My youngest is finishing her sophomore year, and we’re recognizing the first signs of collegiate recruiting season beginning. Having gone through college recruiting with both older kids, we know what’s ahead. College recruiting begins when kids start high school and coaches start to keep watch. But it kicks into high gear late spring of sophomore year and through junior year of high school. Colleges mail info, talk to their high school and club coaches and watch. Typically the best college coaches gather at high level tournaments and championships so they can view as many of the best athletes as possible at one event. They’ll scan results and know where to be looking. So what can you do to help your child be “seen” by the best schools?
- First, read the article on finding the right college match for your student-athlete. Know what kind of college or university, what level athletics your child is best suited to pursue.
- Don’t invest in services that claim to dish your child up to college coaches. College coaches, those I know and in all our experience, don’t need them and don’t use them, so you paying for videos and profiling is not a smart use of your resources.
- Check out the web sites of schools that are interesting, look at the rosters of the sports team to see how your child would fit in terms of talent level. If your child would be a genuine contributor on the team, fill out the student-athlete recruit questionnaire. Coaches will start watching to size up the athlete if they weren’t already on their watch list.
- Look for your child to participate in as high a level of competition as they can compete. If they are especially talented, but the high school team isn’t that great, seek a club team that can develop their skill and competes at least at a regional level, and at the national level.
- Look to make showcase teams. These are select teams or club teams, at professional training centers, that are put together, coached and taken to showcase tournaments and events where college coaches do show up in droves, hungry to watch top talent. Baseball is definitely one of those sports where this is key. If you’re going to invest, this is where to do it if they can earn a spot on a team. It has the potential to put your child in front of hundreds of coaches. This is a smart investment if you’re good enough to earn a spot on one of these teams.

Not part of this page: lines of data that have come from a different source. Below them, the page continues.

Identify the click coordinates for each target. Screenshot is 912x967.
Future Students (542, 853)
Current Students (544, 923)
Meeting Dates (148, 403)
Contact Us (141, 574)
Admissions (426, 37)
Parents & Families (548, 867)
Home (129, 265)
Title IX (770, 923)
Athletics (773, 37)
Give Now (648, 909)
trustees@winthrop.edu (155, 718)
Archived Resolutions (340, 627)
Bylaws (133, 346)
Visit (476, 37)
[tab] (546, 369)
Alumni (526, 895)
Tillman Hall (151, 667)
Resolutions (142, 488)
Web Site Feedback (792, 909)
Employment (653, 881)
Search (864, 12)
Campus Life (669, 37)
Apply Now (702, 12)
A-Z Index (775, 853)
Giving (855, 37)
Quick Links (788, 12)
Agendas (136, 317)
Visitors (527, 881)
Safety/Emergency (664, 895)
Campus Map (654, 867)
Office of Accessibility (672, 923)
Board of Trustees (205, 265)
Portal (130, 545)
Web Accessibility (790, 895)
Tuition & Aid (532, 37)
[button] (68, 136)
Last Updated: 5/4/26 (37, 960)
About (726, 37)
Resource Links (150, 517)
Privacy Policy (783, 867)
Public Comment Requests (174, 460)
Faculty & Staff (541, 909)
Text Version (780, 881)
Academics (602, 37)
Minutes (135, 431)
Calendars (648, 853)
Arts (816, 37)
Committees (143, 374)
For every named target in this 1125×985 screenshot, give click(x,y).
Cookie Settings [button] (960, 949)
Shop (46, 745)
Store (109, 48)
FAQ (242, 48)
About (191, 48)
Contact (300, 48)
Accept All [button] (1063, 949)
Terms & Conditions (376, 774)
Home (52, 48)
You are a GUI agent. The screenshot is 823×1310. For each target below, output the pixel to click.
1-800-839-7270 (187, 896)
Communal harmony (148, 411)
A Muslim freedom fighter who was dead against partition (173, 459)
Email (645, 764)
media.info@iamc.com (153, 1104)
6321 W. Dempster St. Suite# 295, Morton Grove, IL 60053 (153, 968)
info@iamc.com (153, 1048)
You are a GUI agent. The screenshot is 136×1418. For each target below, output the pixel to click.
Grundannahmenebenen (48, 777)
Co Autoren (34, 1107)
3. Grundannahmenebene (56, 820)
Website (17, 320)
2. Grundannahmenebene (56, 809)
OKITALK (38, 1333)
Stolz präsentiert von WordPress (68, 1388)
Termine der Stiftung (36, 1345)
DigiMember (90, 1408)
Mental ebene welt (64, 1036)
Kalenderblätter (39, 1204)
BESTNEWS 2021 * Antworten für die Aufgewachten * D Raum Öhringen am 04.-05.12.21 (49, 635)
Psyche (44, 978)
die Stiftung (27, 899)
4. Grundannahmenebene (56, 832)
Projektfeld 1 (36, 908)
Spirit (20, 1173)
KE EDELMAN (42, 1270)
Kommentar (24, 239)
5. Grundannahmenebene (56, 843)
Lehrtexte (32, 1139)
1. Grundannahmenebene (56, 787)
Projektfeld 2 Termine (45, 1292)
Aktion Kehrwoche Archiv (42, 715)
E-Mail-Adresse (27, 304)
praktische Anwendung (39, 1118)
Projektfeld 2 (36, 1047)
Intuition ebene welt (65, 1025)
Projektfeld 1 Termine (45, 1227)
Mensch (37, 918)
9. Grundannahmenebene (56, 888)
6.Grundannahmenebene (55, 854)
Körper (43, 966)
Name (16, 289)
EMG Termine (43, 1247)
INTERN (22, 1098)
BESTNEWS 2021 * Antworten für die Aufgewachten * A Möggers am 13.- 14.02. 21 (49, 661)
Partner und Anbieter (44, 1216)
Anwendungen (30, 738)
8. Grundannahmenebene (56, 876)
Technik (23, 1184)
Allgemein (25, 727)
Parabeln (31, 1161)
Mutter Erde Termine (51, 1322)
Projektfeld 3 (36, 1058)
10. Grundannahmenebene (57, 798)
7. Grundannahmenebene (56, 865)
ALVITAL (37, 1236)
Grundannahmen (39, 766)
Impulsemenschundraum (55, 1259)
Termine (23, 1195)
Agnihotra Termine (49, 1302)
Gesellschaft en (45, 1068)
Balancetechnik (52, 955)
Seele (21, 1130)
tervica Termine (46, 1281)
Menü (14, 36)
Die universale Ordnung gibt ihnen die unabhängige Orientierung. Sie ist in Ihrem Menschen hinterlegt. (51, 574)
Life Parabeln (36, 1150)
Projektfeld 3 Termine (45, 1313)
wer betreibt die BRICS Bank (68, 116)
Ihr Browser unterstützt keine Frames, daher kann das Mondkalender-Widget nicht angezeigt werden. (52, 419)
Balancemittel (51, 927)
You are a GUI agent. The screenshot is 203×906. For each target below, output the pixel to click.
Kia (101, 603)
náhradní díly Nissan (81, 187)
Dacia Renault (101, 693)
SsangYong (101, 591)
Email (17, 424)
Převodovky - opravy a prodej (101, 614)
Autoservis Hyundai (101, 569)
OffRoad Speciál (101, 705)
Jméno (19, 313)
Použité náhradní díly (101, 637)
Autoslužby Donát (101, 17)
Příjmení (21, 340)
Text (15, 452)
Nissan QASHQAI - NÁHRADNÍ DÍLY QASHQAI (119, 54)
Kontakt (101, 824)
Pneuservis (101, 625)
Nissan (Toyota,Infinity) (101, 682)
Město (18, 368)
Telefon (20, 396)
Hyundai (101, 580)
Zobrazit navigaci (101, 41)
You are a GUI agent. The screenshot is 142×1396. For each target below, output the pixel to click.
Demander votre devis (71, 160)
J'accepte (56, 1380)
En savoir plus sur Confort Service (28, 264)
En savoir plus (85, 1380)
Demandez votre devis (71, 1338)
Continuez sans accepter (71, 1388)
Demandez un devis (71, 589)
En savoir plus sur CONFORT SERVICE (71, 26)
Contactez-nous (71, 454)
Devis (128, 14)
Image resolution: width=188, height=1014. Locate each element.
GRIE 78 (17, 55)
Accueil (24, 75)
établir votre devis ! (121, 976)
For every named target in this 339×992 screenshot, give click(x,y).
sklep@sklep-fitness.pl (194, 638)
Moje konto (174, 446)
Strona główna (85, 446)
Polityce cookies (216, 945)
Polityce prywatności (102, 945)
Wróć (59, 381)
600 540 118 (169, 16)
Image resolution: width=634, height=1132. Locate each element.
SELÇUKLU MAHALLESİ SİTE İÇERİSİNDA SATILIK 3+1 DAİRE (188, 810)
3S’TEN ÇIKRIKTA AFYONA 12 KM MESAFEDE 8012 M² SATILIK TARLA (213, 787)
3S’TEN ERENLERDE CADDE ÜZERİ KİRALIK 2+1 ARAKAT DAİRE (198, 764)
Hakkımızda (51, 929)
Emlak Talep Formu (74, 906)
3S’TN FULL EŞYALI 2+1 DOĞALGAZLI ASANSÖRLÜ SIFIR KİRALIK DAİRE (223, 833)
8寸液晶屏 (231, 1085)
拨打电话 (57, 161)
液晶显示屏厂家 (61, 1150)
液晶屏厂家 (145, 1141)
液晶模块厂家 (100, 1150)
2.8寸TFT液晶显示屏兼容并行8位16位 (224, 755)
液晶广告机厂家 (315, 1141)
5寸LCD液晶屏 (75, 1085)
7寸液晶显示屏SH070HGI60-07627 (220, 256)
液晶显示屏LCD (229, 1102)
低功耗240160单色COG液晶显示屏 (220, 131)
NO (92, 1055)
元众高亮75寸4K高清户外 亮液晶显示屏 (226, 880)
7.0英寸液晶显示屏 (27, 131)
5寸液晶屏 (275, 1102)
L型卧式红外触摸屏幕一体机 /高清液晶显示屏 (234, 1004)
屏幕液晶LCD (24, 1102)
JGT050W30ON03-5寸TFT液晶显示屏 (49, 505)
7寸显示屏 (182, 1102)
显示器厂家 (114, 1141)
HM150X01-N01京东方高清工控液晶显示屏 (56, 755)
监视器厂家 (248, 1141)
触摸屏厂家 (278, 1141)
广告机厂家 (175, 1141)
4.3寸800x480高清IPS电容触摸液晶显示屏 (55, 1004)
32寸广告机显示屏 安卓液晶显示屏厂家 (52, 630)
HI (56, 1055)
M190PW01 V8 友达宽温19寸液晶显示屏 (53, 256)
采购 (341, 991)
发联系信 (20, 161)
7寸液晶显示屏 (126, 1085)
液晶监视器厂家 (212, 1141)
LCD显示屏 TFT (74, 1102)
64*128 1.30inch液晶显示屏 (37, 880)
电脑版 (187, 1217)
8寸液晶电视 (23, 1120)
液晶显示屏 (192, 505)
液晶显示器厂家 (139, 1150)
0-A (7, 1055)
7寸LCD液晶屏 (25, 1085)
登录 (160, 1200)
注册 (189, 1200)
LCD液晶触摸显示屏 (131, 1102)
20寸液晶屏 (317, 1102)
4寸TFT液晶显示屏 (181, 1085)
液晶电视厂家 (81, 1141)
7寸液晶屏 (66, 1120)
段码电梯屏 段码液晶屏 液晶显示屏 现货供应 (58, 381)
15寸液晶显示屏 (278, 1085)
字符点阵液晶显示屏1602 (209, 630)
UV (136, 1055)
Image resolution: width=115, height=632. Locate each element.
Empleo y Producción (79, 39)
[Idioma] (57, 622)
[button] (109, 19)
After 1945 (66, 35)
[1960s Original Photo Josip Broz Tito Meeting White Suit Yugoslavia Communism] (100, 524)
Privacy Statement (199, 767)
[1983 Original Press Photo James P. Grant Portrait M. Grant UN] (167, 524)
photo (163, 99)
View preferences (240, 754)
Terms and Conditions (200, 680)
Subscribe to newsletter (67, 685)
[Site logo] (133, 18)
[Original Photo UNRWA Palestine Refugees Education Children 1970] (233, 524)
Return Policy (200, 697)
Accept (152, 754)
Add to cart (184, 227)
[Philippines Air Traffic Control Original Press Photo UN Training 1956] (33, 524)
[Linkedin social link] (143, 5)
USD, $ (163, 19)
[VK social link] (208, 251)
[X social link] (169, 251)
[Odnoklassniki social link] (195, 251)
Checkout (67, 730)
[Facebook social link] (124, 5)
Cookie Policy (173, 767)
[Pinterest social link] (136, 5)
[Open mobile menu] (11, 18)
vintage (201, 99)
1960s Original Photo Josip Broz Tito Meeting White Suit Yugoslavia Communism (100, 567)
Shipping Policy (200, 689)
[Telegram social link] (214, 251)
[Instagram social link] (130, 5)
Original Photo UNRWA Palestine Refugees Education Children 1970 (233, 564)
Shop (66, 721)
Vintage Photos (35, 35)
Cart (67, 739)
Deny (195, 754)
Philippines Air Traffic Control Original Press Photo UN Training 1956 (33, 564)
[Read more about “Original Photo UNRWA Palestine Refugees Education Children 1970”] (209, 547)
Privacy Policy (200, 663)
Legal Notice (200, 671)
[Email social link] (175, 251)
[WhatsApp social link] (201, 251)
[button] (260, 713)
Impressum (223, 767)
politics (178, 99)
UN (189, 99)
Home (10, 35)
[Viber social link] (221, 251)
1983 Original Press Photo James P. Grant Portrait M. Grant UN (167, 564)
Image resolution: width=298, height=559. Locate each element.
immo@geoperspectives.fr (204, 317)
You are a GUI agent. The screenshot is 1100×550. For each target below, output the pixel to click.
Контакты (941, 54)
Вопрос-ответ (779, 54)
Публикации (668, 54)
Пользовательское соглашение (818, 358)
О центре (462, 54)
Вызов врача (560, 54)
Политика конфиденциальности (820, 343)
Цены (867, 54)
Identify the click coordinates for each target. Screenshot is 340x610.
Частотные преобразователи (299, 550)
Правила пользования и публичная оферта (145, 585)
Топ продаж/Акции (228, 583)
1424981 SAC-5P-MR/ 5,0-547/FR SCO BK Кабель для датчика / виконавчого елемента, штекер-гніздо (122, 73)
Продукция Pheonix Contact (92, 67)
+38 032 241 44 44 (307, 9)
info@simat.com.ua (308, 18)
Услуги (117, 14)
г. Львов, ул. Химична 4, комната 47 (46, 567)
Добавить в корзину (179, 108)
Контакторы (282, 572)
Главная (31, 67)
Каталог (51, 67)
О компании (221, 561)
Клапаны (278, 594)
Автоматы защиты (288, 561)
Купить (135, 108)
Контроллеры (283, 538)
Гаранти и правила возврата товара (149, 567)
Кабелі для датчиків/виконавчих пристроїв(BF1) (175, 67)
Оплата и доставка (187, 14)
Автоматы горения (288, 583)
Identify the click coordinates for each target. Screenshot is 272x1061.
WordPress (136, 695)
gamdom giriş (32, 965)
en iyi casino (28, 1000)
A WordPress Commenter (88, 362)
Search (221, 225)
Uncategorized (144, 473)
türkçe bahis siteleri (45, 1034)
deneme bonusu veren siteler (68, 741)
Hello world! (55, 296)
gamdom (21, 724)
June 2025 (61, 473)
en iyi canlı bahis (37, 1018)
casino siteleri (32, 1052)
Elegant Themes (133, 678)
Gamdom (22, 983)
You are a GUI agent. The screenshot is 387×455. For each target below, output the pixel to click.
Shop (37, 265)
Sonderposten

- Be careful of your expectations. Landing a full-scholarship is extremely rare. 35%, 55% is much more realistic for many sports. Full scholarships do exist, but your child will have to be a game-changer and huge contributor to team/school program in order to land a big scholarship. There will also be pressure to perform, like being hired for a job, so help your child understand the responsibility and ensure their focus for college athletics matches the expectations of the scholarship and intensity of the program.